After Presho (S.D.)  Fire Chief Donny Manger died at the scene of a fire last week, it’s been a “tough week” across the state, Salem Fire Chief Nathan Olinger said. And the loss of Morehead hits hard.

“It’s a bad deal, it’s a sad deal,” Olinger said. “Firefighters across the state are one big family, and it’s like what happens to you what happens to all of us. How we honor them is to keep answering the call.”  

The cows and others from the same herd were still on the loose later Saturday night in Mitchell, and residents received a warning alert from the Mitchell Police Division.

According to Mitchell Police Sgt. Joel Reinesch, law enforcement officers were still pushing some cows back onto the property on Monday morning. But the Davison County Sheriff's Office handles the majority of cases of cows on the loose unless they enter Mitchell.

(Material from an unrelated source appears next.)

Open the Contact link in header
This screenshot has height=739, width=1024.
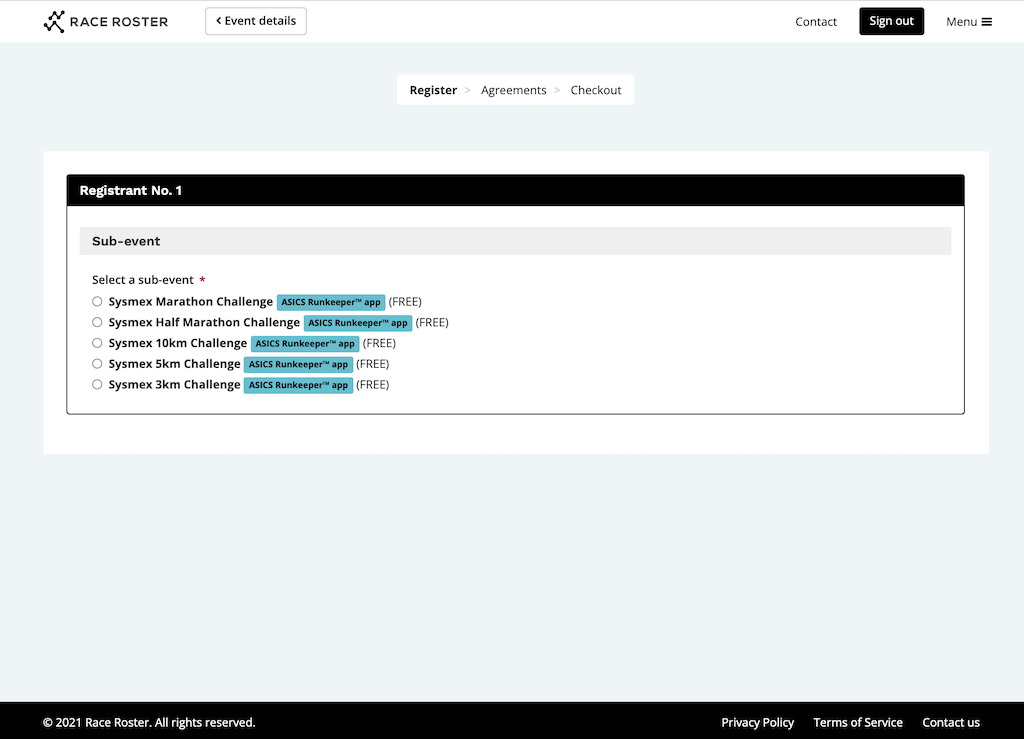coord(815,21)
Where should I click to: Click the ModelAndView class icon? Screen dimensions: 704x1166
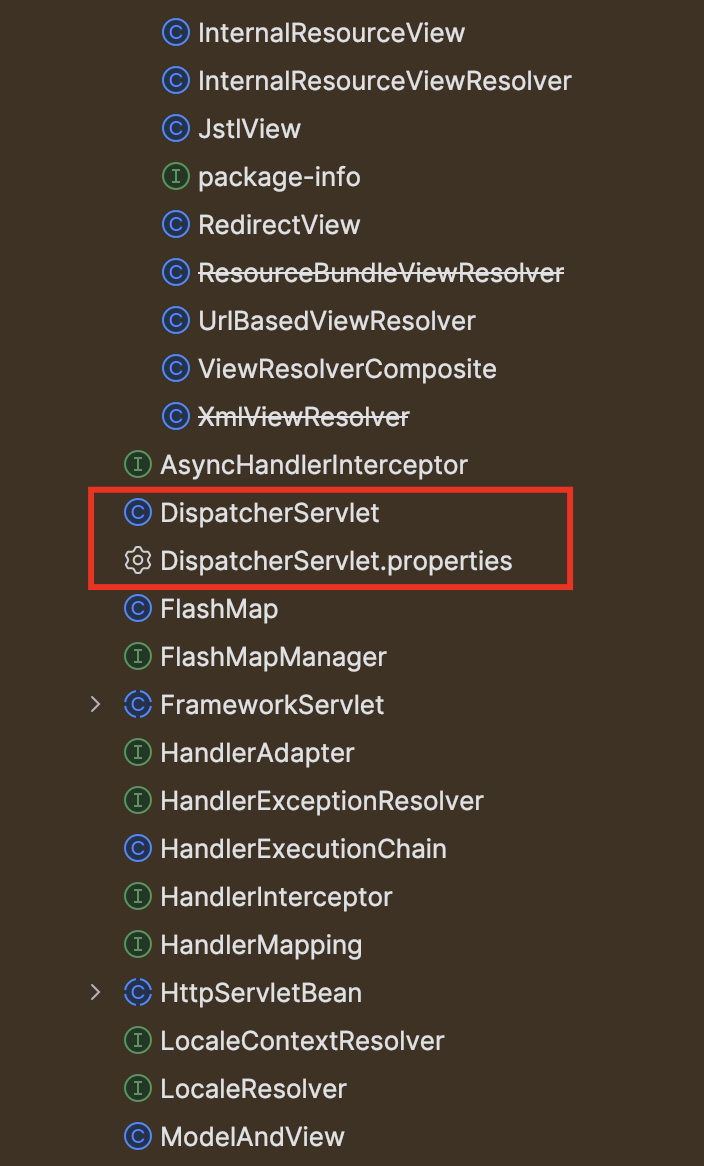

"I would say it happens a few times a year on average in city limits, but typically not to the numbers as this most recent incident in regard to the numbers of cows actually getting out," said Reinesch. "The sheriff's office fields almost all of these calls as they originate in the county and typically head them off before it becomes a city issue."

During the daytime, law enforcement can easily spot livestock that may have entered roadways. But at night, loose cattle can be challenging to spot.

"You can have the best fence in the world but sometimes this happens," Brink said. "It is a tragedy when they get out and it is dark because people can not see the cattle."